だけど、ママが私を忘れたりするはずない。絶対にない。

「ごめん。なんか‥その‥」
「えーっと‥うん。だーかーら!暗い雰囲気にするのは無し!ね?」

危ない危ない。
いくら仲が良いジョージと言っても、過去のことを話すのには気がひける。何も全て秘密にしたいわけじゃないけど、今はまだそっとしておいてほしい。
私が慌てて手を振り明るく振る舞うと、ジョージは「じゃぁさ」と言って体ごとこちらに向き直った。

「クリスマス、一緒に過ごさないか?」

「‥ん?ジョージ頭でも打った?ホグワーツにいる以上、嫌でも一緒に過ごさないといけないよ?」
「サラこそ課題のやり過ぎで脳みそ零してるんじゃないか?俺が言ってるのはそういう意味じゃない」
「え‥じゃぁどういう‥」
「だーかーら!クリスマスディナーが終わってから2人で過ごさないかって意味!」

ああ‥なるほど!そういう意味ね!

「‥って、えぇえ?!」
「そんなに驚くこと?」

そりゃあそうだろう。
いかんせん、クリスマスに男の子と過ごす経験なんてこちとら皆無である。2人で過ごすって何?どうやって?経験値0の人間にいきなりクリスマスを2人で、なんてハードルの高いことを求めるのはやめてほしい。

「ってことで、ディナーの後予定空けといて」

ジョージはそう言うと、私の返事も聞かないまま課題やら羽ペンやインクやらをささっと纏めて、男子寮の方へと姿を消してしまった。
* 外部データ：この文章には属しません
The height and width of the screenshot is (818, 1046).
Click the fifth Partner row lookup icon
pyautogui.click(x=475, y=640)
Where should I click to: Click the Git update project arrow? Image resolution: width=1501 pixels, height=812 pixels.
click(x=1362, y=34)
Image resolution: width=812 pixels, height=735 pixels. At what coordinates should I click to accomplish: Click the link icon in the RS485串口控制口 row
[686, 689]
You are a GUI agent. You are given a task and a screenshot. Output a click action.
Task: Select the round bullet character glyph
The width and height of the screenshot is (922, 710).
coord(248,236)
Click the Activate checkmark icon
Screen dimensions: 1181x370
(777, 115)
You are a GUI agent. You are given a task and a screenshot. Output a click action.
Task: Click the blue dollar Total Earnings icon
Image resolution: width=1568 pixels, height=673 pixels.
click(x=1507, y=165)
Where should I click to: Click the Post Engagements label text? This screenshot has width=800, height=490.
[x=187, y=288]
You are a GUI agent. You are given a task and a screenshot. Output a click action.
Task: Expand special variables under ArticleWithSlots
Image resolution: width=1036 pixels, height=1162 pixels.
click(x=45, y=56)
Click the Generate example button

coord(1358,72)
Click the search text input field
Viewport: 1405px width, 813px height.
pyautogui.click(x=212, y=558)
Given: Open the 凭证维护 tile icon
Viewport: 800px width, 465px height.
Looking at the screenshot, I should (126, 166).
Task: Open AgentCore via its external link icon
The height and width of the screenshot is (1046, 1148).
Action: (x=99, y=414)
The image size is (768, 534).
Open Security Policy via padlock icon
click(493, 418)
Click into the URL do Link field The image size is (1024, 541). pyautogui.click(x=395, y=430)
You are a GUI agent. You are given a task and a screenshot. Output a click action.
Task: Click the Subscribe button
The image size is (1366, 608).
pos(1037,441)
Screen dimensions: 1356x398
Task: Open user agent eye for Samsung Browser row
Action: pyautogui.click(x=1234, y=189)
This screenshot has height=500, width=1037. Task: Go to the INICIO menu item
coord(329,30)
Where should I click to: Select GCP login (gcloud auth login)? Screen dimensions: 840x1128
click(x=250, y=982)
空けとくも何も、初めから予定もなければ入りそうな予定もないというのに。
ぽかんとしながら、私はジョージの消えていった男子寮の方をしばらく見続けていた。
何かよく分からないけど、クリスマスはジョージと2人で過ごすことが決まったらしい。

ふと視線を感じてそちらを見ると、フレッドがにやにやしながらこちらを見ていることに気がついた。

「良かったな、サラ」
「‥何か分からないけど、フレッドにだけはこのこと知られたくなかった」
「なんでだよ」
「今の表情、鏡で見てきてよ。からかう気満々って顔だよ。嫌な気分にしかならないよ」

フレッドはケラケラと笑って「そう邪険にしてくれるな」と言い私の頭を撫でたかと思うと、今度は「兄貴は弟のことが1番心配なんだよ」と続けた。その真意がよく分からず怪訝な表情を浮かべる私に、フレッドは笑いながらも少しだけ溜息を吐いて「ジョージは俺と違って奥手だからさ」と言い男子寮の方へ歩き出した。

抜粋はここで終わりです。